[[ EXCERPT, beginning ]]

Juan Gabriel Vasquez
The Sound of Things Falling
Riverhead, 2013
Antonio Yammara, a law lecturer at a university in Bogota, recalls the events of the mid-1990s, when Colombia was torn by cartels, corruption, killings of innocent people. In 1996, Antonio was almost 30, he had just graduated from university and began to teach Law. He lives modestly, occasionally visiting cafes and bars, and in a billiard club he accidentally meets Ricardo Laverde. He is a shady type, with murky past, who is said that he just got out of prison after 20 years – and you don’t get 20 years for a minor offense.
Word for word, and Ricardo and Antonio become close, though Ricardo doesn’t tell much about himself. He only says that he is “a pilot of things that need piloting” and that he has a wife, Elena Fritts, an American, whom he had not seen for 20 years. He is to meet her soon, when she arrives from California.
When the next time the narrator meets Ricardo, the pilot shows Antonio a tape and tells that he needs to hear it. Antonio leads the pilot to a salon , where Ricardo listens to the tape through headphones, and then cries. Ricardo suddenly runs out of the salon, Antonio tries to catch up with him and when catching up on the corner of the house suddenly assassins on passing motorbike shoot Ricardo and Antonio. Ricardo dies, Antonio survives blaming Ricardo for the fact that he drew Antonio into something.
Antonio can only wonder why someone attacked Ricardo, a pilot, released from prison. Recovering from injuries is extremely difficult for the narrator. He damaged some nerves, he lives on pain medication, walks with a cane, he had fits of panic or fear. Antonio sleeps poorly, has nightmares, he begins to fear for his fate and the fate of his family.
South American Vasquez comes from the new generation of writers from this continent. In place of magical realism comes just realism, and a writer always tries to be social conscientious. Time of fairy tales and romance has passed, they were replaced by the cartels, murders and destruction of life.
Vasquez wrote a book about how the drug trade by ricochet kills and destroys those who has nothing to do with it. The narrator until the end of the book is almost in the dark of why pilot Ricardo was killed, only guessing that most likely Ricardo again became embroiled in a cocaine trade. Short communication with the pilot leads to devastating consequences, and nothing can be done, it's like being hit by lightning.
Protagonist of the novel recalls his childhood with a bloody background: drug wars, assassinations, corruption at the state level. That is what drew Antonio to a complete stranger Maya, both victims of a bloody past of Colombia. Two wounded souls have found each other, just for one day and night, but one pain does not help to heal another pain.
The novel is about a man and written by a man, but the fate of women can be traced in it. Almost half of the book is written in the third person from the perspective of Elena, a fragile woman, ready to do good. But the cruelty of the world does not know the good, and the story of Elena, and together with her Maya’s, is a sad story of a failed dream.

[[ EXCERPT, end ]]
[[ STORED DATA, beginning ]]

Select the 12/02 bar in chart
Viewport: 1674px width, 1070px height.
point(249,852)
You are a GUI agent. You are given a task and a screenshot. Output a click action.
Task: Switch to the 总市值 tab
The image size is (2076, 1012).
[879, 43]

[[ STORED DATA, end ]]

[WHAT YOU ARE ASKED TO DO] Copy the passage of the book review starting at "When the next" and ending at "Antonio into something.". The records have nothing to do with what is asked here.

[EXERCISE RESULT]
When the next time the narrator meets Ricardo, the pilot shows Antonio a tape and tells that he needs to hear it. Antonio leads the pilot to a salon , where Ricardo listens to the tape through headphones, and then cries. Ricardo suddenly runs out of the salon, Antonio tries to catch up with him and when catching up on the corner of the house suddenly assassins on passing motorbike shoot Ricardo and Antonio. Ricardo dies, Antonio survives blaming Ricardo for the fact that he drew Antonio into something.